Décret anti-immigration de Trump : pour Pierre Moscovici, l’Europe "est obligée de respecter le droit souverain des États-Unis"

Invité du Grand Jury, le commissaire européen Pierre Moscovici est revenu sur le décret anti-immigration signé par Donald Trump et a expliqué qu’il n’était pas possible d’aller contre les décisions prises par les États-Unis.

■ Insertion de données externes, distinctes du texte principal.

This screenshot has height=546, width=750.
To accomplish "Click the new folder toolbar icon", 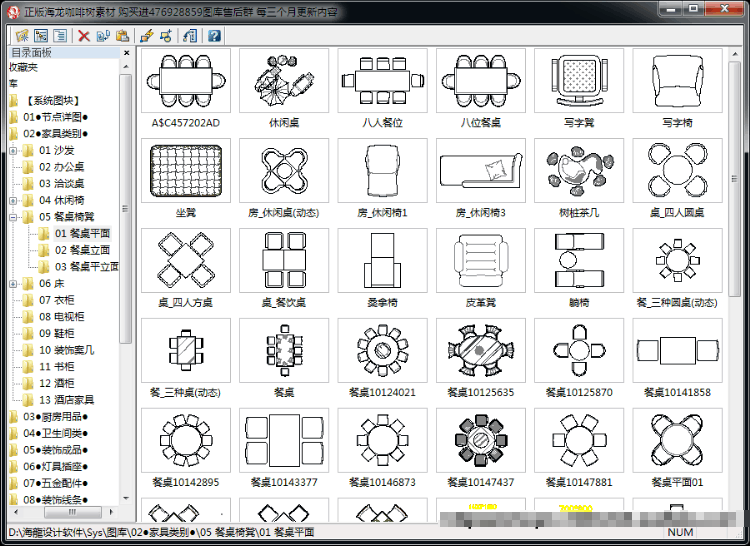I will pos(22,35).
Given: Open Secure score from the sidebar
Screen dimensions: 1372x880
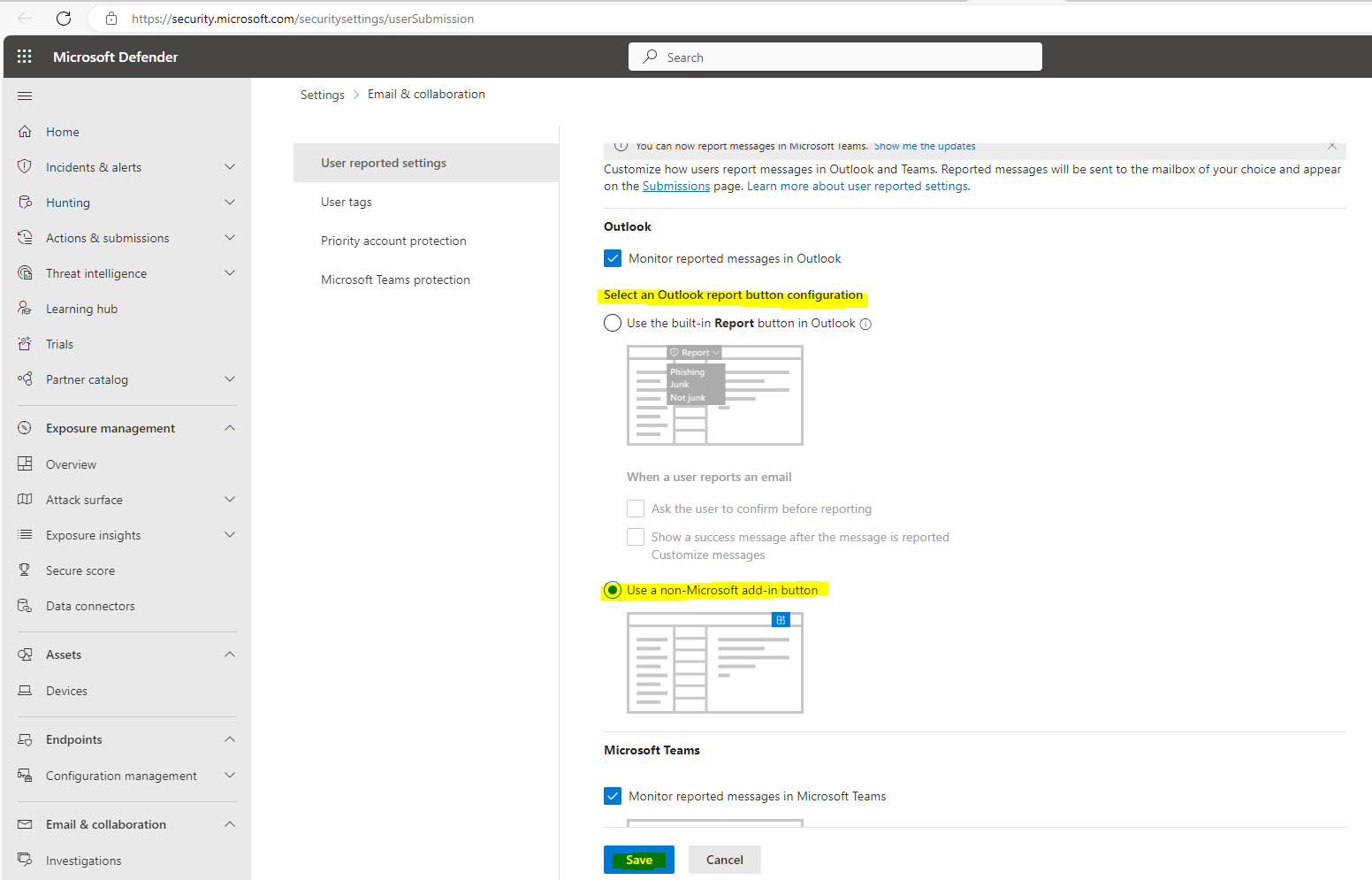Looking at the screenshot, I should pyautogui.click(x=26, y=570).
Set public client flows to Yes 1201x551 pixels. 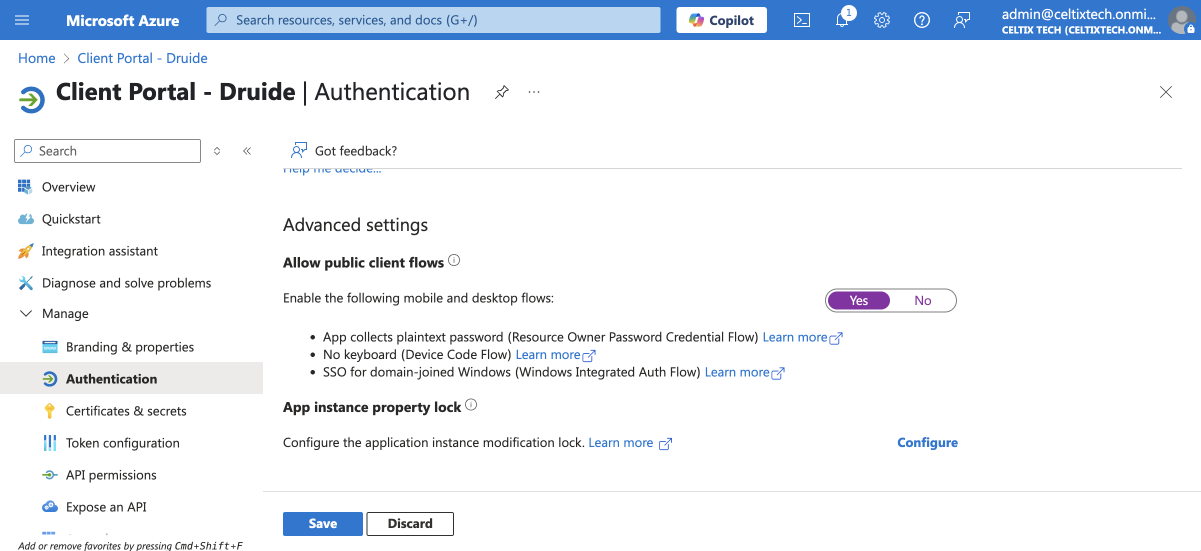point(858,300)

L’Europe ne s’opposera pas aux Etats-Unis de Donald Trump. Alors que le décret signé de l’autre côté de l’Atlantique visant à empêcher les ressortissants de sept pays musulmans d’entrer sur le territoire américain a été mis en place dans un flot de critiques et d’indignation, le commissaire européen Pierre Moscovici a affirmé qu’il n’était pas possible d’aller à l’encontre de cette décision. "Bien sûr que cela me choque, mais vous êtes dans une société de droit et vous êtes obligé de respecter le droit souverain des États-Unis", a-t-il expliqué dimanche dans l’émission Le Grand Jury. 


"Il faut l’appliquer (le droit) et c’est ce que font d’ailleurs les compagnies aériennes". Joint plus tôt dans la journée par LCI, Air France a tenu un discours sensiblement identique au commissaire européen, indiquant ne pas avoir le choix et donc être obligé de bloquer les passagers concernés.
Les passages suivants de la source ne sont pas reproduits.